____ INFORMATION

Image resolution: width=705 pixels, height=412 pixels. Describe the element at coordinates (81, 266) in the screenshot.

________
____ INFORMATION

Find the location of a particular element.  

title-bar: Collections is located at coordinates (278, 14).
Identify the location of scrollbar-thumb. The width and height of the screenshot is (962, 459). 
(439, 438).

________

* _TO DO_
Please gather every line of the listing that contains the word "location" and copy each one in full.

* _WORKED SOLUTION_
Find the location of a particular element.  
Identify the location of scrollbar-thumb. The width and height of the screenshot is (962, 459). 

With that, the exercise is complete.